Please copy the data below word for word, starting at the line containing "screenshot is (1456, 819)." and ending at the line containing "click(x=1213, y=391)", with both of those lines included.

Stored data entries:
^^^^

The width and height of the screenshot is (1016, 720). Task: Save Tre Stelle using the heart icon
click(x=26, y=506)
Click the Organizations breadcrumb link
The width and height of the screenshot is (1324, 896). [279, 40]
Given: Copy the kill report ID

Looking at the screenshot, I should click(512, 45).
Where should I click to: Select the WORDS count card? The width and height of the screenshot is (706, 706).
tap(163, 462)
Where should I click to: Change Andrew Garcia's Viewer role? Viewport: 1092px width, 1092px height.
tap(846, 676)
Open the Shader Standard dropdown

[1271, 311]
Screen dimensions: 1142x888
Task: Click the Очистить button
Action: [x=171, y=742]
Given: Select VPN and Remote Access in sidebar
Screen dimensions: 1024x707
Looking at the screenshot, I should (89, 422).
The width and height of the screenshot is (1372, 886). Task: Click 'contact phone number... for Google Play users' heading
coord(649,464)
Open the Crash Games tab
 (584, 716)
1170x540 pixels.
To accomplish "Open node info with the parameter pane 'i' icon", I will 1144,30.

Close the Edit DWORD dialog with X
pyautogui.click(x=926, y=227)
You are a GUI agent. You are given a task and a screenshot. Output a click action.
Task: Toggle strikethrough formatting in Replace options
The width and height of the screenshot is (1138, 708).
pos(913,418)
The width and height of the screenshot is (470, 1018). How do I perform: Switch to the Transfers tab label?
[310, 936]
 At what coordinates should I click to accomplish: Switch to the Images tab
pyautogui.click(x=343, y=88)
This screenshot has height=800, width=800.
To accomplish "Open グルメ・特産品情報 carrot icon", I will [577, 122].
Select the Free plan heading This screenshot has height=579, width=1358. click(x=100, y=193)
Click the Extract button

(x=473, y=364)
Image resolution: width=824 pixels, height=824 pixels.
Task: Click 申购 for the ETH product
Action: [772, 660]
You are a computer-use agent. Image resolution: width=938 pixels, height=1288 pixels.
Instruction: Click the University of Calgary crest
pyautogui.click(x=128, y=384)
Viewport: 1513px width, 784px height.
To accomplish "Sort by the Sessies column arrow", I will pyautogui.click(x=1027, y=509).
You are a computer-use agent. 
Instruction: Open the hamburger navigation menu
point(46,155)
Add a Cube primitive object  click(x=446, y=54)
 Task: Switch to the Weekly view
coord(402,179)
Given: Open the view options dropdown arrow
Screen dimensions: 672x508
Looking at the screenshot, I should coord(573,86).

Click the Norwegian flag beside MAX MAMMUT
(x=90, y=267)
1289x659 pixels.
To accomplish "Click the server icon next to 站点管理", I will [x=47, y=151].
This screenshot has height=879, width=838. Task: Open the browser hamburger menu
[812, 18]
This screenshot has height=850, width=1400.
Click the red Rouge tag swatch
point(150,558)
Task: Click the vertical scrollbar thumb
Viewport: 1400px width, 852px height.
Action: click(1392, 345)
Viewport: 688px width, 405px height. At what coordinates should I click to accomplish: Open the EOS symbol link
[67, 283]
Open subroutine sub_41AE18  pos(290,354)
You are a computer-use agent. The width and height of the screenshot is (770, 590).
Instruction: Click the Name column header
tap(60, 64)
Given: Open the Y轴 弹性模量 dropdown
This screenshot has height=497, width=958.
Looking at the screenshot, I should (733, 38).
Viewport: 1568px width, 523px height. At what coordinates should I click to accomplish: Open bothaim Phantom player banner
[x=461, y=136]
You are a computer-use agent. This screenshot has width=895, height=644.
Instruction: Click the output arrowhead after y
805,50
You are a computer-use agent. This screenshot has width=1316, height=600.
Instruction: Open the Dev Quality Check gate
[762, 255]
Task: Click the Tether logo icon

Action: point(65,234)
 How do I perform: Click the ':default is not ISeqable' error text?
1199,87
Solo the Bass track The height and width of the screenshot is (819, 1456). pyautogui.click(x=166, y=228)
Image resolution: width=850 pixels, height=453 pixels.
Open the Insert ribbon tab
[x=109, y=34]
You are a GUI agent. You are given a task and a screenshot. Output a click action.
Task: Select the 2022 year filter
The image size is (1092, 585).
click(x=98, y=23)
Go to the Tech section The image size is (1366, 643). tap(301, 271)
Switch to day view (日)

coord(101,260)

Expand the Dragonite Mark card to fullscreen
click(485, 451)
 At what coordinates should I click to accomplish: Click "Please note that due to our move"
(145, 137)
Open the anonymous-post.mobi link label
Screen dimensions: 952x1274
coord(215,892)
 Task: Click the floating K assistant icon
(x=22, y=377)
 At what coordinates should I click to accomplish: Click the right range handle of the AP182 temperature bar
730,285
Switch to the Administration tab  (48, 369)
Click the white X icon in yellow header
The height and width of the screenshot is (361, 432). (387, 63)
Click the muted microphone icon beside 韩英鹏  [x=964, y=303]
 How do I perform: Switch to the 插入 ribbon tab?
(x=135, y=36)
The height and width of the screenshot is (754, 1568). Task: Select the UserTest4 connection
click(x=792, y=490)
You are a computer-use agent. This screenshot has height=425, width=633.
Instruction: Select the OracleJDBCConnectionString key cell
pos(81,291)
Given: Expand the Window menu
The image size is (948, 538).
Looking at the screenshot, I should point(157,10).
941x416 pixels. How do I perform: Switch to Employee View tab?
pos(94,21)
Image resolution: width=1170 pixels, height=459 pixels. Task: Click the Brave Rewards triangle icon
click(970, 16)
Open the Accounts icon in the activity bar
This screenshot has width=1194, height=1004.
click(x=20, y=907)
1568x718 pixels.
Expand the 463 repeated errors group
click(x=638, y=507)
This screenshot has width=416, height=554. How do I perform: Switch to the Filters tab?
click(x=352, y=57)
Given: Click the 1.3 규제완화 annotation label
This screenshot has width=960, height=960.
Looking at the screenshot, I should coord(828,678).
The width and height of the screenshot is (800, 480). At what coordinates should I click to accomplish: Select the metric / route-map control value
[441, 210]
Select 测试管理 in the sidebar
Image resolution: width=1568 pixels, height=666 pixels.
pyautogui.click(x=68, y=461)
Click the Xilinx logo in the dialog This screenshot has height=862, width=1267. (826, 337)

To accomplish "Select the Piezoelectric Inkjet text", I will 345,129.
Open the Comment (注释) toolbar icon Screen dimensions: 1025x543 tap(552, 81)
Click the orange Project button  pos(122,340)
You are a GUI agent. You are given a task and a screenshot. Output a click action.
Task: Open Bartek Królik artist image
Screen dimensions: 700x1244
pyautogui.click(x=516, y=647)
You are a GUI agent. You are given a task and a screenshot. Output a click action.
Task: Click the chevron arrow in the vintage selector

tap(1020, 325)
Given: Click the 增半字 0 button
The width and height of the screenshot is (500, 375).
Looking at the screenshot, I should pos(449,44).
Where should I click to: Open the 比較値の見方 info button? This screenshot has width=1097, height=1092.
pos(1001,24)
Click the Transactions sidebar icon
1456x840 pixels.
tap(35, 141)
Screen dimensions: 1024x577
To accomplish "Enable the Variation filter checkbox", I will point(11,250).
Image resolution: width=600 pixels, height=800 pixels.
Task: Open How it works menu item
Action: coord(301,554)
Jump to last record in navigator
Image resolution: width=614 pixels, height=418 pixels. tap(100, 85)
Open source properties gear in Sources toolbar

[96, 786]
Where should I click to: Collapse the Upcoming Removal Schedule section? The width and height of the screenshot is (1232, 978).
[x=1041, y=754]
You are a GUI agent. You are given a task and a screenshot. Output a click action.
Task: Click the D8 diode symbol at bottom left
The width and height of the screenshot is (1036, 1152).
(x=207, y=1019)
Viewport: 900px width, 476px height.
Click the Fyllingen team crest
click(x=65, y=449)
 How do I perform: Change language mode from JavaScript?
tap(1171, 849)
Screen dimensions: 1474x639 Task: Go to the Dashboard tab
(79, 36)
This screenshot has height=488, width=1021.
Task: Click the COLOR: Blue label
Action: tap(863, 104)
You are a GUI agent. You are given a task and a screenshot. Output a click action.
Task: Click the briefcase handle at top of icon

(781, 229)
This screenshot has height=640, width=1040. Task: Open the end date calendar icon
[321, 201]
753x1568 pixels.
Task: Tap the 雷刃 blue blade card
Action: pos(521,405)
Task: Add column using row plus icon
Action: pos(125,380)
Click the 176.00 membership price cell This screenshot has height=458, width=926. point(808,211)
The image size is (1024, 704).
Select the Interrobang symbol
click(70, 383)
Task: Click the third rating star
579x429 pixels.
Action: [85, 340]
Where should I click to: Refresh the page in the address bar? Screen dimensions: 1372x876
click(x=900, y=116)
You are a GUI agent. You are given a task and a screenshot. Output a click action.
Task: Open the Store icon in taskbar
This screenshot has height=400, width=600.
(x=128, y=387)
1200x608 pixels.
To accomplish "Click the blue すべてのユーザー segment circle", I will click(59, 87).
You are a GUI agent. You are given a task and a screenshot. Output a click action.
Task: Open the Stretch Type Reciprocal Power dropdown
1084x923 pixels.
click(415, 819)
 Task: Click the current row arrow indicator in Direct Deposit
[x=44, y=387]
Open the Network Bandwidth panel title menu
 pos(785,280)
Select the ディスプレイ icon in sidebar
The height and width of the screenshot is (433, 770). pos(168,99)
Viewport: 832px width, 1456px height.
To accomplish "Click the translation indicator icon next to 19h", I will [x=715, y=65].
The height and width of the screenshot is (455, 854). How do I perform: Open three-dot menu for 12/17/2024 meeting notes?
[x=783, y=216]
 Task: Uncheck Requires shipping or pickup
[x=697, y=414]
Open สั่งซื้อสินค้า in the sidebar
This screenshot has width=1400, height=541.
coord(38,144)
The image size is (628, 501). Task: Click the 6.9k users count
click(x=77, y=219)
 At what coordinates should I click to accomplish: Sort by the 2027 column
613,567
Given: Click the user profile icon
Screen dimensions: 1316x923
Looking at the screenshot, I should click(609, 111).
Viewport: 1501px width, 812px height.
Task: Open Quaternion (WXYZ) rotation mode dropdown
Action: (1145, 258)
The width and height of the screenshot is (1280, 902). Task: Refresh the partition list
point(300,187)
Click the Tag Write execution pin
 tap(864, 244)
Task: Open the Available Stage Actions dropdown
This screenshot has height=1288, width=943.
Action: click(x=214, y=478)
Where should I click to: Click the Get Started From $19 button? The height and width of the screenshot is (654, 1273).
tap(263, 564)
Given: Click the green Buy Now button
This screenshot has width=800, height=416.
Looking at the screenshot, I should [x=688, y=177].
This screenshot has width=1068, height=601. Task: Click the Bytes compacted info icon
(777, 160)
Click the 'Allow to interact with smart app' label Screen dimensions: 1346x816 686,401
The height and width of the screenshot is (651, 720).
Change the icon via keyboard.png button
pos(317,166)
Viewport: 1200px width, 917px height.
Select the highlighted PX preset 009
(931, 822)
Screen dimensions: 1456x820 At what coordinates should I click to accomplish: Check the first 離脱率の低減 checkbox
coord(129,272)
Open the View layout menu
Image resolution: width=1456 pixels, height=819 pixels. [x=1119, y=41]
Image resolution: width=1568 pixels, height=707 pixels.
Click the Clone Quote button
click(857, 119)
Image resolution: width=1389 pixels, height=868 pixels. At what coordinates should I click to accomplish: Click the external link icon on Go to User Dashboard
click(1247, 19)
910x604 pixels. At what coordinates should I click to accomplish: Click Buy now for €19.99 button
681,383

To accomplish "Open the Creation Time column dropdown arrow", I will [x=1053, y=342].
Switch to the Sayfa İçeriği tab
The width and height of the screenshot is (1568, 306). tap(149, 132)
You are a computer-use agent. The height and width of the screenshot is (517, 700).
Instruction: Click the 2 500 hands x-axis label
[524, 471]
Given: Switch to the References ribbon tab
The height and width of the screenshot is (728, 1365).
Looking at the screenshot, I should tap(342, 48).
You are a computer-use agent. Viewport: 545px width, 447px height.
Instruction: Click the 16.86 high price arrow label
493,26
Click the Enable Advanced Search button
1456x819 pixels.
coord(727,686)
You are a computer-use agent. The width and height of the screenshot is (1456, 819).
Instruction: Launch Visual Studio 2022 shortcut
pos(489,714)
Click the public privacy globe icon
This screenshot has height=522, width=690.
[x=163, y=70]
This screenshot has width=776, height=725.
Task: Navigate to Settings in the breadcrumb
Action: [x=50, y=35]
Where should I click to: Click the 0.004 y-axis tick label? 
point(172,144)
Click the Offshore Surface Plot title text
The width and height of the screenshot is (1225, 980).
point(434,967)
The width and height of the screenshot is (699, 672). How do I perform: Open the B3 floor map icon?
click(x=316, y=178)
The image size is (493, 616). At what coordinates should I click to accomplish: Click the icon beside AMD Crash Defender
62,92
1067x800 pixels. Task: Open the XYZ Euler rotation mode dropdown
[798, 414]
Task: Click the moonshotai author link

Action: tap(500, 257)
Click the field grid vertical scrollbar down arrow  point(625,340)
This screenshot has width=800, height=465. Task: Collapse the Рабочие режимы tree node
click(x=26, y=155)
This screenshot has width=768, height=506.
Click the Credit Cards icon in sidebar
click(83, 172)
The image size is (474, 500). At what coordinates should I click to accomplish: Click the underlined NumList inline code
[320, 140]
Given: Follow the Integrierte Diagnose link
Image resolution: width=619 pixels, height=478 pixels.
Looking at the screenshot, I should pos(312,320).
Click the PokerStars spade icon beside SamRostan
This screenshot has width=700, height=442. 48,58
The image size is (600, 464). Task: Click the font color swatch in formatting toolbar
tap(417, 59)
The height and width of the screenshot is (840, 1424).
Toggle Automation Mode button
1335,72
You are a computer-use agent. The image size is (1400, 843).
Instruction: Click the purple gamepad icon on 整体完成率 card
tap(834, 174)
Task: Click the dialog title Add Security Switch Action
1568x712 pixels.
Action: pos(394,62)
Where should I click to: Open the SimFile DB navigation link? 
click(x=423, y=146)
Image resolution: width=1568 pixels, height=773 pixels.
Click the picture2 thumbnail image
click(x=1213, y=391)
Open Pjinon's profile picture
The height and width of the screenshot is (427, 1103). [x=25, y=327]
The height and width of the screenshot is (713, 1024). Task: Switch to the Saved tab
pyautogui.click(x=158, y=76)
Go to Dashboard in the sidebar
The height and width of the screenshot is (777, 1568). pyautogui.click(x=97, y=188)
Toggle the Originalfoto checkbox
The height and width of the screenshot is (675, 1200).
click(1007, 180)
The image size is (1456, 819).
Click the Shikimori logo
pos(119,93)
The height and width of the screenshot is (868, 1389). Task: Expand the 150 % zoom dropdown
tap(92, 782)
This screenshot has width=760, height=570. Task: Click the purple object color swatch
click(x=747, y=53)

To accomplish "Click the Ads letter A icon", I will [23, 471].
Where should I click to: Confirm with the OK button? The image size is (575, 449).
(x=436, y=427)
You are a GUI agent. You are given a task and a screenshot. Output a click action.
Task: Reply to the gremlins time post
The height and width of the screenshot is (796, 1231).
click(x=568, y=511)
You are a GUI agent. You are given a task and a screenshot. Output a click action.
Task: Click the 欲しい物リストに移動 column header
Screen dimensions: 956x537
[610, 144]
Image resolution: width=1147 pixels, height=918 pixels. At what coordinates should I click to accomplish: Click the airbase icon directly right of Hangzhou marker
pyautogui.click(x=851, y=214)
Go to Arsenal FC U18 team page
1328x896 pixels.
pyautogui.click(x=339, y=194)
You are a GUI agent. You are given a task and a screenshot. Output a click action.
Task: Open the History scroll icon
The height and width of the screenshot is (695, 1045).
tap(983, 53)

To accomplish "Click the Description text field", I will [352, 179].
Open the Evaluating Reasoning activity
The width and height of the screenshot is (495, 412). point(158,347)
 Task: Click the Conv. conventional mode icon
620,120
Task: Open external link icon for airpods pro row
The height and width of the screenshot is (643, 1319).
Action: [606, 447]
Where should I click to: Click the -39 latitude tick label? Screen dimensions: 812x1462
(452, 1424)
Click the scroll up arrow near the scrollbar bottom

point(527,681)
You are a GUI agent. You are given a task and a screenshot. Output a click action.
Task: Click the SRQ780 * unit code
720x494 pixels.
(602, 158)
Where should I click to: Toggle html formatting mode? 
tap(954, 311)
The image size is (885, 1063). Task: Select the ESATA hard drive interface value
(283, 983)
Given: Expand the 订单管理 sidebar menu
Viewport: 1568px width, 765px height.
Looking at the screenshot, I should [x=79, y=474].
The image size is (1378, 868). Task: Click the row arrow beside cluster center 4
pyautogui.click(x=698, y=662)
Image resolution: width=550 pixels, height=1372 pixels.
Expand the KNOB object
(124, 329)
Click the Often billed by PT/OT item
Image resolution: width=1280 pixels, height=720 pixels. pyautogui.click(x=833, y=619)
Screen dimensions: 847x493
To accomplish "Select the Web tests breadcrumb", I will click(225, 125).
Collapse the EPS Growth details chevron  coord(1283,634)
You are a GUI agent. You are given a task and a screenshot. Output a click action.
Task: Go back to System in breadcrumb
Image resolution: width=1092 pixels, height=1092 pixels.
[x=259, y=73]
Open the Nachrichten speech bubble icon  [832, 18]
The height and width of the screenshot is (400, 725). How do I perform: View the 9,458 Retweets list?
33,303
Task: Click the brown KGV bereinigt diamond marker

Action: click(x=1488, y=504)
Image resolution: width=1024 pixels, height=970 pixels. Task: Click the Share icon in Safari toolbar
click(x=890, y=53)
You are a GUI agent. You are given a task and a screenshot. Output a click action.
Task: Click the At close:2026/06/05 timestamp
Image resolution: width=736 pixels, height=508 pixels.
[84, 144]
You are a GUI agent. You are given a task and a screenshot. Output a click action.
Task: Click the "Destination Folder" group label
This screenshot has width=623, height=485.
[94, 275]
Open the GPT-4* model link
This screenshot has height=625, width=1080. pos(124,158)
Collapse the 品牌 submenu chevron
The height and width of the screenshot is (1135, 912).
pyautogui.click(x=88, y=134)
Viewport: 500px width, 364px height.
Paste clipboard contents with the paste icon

^^^^

**RESPONSE BELOW:**
You are a computer-use agent. The width and height of the screenshot is (1456, 819).
Instruction: Launch Visual Studio 2022 shortcut
pos(489,714)
Click the public privacy globe icon
This screenshot has height=522, width=690.
[x=163, y=70]
This screenshot has width=776, height=725.
Task: Navigate to Settings in the breadcrumb
Action: [x=50, y=35]
Where should I click to: Click the 0.004 y-axis tick label? 
point(172,144)
Click the Offshore Surface Plot title text
The width and height of the screenshot is (1225, 980).
point(434,967)
The width and height of the screenshot is (699, 672). How do I perform: Open the B3 floor map icon?
click(x=316, y=178)
The image size is (493, 616). At what coordinates should I click to accomplish: Click the icon beside AMD Crash Defender
62,92
1067x800 pixels. Task: Open the XYZ Euler rotation mode dropdown
[798, 414]
Task: Click the moonshotai author link

Action: tap(500, 257)
Click the field grid vertical scrollbar down arrow  point(625,340)
This screenshot has width=800, height=465. Task: Collapse the Рабочие режимы tree node
click(x=26, y=155)
This screenshot has width=768, height=506.
Click the Credit Cards icon in sidebar
click(83, 172)
The image size is (474, 500). At what coordinates should I click to accomplish: Click the underlined NumList inline code
[320, 140]
Given: Follow the Integrierte Diagnose link
Image resolution: width=619 pixels, height=478 pixels.
Looking at the screenshot, I should pos(312,320).
Click the PokerStars spade icon beside SamRostan
This screenshot has width=700, height=442. 48,58
The image size is (600, 464). Task: Click the font color swatch in formatting toolbar
tap(417, 59)
The height and width of the screenshot is (840, 1424).
Toggle Automation Mode button
1335,72
You are a computer-use agent. The image size is (1400, 843).
Instruction: Click the purple gamepad icon on 整体完成率 card
tap(834, 174)
Task: Click the dialog title Add Security Switch Action
1568x712 pixels.
Action: pos(394,62)
Where should I click to: Open the SimFile DB navigation link? 
click(x=423, y=146)
Image resolution: width=1568 pixels, height=773 pixels.
Click the picture2 thumbnail image
click(x=1213, y=391)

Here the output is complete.